PROBLEM TO WORK ON:
Reproduce, exactly and in full, only the lines below from the one containing "https://marytv.tv/category/update-from-denis/ (711, 2485)" through the one containing "Trolley (585, 2080)".

DATA UNDER STUDY:
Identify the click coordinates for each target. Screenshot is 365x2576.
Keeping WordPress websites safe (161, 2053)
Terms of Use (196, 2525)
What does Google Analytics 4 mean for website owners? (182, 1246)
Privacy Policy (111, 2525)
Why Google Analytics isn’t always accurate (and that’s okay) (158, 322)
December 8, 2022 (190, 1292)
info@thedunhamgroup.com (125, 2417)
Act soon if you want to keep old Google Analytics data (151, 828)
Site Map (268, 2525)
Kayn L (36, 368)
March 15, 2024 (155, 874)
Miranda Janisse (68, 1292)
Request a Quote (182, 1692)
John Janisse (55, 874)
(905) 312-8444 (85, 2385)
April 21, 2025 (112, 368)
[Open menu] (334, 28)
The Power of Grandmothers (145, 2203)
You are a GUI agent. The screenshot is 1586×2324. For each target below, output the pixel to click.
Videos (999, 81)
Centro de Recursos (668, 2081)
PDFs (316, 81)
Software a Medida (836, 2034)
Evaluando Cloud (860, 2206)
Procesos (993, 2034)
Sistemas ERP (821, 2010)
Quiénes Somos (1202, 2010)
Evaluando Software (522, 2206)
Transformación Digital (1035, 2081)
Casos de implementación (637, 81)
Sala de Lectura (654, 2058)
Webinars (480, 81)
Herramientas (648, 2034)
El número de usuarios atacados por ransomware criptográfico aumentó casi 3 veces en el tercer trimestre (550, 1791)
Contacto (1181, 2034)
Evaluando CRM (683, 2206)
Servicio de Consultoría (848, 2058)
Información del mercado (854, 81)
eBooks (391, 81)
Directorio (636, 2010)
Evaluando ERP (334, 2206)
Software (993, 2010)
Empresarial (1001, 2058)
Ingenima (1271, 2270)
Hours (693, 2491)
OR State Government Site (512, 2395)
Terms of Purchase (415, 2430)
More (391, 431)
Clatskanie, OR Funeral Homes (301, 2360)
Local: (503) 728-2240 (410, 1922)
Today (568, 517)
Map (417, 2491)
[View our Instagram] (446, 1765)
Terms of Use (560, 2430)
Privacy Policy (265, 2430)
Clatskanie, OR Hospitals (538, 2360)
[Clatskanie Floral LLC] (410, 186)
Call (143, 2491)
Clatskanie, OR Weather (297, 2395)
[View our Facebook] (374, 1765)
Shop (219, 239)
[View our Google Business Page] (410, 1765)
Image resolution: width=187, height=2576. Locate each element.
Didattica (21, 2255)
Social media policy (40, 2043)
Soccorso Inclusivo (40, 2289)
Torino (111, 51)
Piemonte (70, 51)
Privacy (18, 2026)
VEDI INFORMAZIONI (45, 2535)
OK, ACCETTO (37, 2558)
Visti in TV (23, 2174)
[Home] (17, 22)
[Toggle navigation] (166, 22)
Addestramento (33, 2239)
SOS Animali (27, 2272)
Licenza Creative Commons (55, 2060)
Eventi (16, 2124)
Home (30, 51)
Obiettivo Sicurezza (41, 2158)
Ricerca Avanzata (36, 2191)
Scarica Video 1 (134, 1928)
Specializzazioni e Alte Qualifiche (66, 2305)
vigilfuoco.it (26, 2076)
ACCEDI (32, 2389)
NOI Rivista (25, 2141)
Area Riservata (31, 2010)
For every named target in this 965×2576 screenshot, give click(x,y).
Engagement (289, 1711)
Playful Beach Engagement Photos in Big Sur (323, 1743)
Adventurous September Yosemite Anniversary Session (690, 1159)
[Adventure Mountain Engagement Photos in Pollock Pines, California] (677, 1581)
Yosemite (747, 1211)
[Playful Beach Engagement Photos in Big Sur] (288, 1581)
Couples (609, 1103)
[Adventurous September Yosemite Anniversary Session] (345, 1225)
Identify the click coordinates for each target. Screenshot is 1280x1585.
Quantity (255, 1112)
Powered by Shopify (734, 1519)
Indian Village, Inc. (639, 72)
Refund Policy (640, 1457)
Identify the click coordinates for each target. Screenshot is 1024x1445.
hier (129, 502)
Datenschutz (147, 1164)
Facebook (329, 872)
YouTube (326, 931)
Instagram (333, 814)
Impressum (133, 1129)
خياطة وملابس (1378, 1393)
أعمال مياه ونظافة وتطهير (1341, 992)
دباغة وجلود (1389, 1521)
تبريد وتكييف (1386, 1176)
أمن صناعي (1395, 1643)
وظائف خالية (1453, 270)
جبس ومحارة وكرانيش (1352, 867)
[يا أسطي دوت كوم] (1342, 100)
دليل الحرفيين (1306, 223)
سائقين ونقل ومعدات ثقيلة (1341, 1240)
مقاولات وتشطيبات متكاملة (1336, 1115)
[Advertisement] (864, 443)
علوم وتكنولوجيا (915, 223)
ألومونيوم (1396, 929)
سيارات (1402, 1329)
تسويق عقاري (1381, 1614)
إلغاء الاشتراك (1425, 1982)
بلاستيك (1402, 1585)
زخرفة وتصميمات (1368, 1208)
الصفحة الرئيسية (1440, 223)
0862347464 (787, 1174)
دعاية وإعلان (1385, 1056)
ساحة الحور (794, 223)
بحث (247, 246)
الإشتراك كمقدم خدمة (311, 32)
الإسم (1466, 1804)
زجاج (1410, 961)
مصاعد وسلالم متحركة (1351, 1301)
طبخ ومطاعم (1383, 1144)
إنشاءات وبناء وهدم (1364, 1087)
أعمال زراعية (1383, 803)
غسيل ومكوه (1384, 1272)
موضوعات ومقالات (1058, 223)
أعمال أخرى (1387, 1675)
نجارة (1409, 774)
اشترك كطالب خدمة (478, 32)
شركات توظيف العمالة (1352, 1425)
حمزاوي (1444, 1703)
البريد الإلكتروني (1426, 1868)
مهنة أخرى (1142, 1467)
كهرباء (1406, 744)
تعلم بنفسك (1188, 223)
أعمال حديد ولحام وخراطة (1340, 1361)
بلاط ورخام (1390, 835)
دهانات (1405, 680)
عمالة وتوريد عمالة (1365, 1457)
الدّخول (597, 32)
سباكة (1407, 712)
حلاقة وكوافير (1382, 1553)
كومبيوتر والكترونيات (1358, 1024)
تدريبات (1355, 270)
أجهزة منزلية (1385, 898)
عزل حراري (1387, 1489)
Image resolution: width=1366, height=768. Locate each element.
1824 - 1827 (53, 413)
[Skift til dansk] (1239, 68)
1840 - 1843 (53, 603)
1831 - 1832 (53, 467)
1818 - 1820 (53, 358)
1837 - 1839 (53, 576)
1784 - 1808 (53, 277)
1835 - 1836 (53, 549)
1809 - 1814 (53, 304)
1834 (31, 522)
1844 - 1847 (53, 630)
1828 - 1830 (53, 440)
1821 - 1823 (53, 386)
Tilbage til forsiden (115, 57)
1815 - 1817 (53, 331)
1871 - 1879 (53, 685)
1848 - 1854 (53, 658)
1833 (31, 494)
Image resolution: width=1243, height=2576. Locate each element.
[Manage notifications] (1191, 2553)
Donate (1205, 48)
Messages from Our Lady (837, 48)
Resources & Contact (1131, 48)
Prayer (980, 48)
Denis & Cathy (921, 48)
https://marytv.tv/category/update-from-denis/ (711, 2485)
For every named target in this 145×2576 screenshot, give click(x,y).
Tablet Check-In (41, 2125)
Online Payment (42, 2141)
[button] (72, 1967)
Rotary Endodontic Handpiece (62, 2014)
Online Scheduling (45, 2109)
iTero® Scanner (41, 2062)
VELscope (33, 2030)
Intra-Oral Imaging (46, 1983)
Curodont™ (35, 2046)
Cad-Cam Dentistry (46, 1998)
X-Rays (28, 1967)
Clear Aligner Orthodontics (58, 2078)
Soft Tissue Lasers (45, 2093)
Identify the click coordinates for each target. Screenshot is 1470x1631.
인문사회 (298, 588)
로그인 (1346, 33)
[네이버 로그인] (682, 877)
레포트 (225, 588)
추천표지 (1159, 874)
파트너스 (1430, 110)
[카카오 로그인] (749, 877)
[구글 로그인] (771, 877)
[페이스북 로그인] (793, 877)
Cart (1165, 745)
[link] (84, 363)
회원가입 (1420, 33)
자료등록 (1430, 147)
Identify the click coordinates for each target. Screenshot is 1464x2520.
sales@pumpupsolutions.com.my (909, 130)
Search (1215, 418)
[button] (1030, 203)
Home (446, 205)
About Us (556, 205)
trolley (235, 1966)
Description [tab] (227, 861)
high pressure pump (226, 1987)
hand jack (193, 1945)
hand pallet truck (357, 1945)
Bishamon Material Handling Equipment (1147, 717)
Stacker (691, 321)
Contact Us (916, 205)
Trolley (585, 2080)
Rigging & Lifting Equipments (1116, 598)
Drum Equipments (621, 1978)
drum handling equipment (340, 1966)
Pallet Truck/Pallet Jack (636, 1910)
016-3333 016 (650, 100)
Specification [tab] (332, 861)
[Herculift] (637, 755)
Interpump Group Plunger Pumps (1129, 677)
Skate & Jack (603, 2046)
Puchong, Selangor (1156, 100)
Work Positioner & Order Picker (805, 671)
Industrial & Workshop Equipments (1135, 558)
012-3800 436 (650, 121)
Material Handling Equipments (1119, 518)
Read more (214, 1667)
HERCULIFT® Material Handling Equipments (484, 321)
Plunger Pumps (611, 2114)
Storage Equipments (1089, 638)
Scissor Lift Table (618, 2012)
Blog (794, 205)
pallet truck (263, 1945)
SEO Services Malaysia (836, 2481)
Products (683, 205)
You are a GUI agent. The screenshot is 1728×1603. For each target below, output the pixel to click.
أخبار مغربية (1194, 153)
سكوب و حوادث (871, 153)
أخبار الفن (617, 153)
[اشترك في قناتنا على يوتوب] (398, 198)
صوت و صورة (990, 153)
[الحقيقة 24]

RESPONSE TO THE EXERCISE:
https://marytv.tv/category/update-from-denis/ (711, 2485)
For every named target in this 145×2576 screenshot, give click(x,y).
Tablet Check-In (41, 2125)
Online Payment (42, 2141)
[button] (72, 1967)
Rotary Endodontic Handpiece (62, 2014)
Online Scheduling (45, 2109)
iTero® Scanner (41, 2062)
VELscope (33, 2030)
Intra-Oral Imaging (46, 1983)
Curodont™ (35, 2046)
Cad-Cam Dentistry (46, 1998)
X-Rays (28, 1967)
Clear Aligner Orthodontics (58, 2078)
Soft Tissue Lasers (45, 2093)
Identify the click coordinates for each target. Screenshot is 1470x1631.
인문사회 (298, 588)
로그인 (1346, 33)
[네이버 로그인] (682, 877)
레포트 (225, 588)
추천표지 (1159, 874)
파트너스 (1430, 110)
[카카오 로그인] (749, 877)
[구글 로그인] (771, 877)
[페이스북 로그인] (793, 877)
Cart (1165, 745)
[link] (84, 363)
회원가입 (1420, 33)
자료등록 (1430, 147)
Identify the click coordinates for each target. Screenshot is 1464x2520.
sales@pumpupsolutions.com.my (909, 130)
Search (1215, 418)
[button] (1030, 203)
Home (446, 205)
About Us (556, 205)
trolley (235, 1966)
Description [tab] (227, 861)
high pressure pump (226, 1987)
hand jack (193, 1945)
hand pallet truck (357, 1945)
Bishamon Material Handling Equipment (1147, 717)
Stacker (691, 321)
Contact Us (916, 205)
Trolley (585, 2080)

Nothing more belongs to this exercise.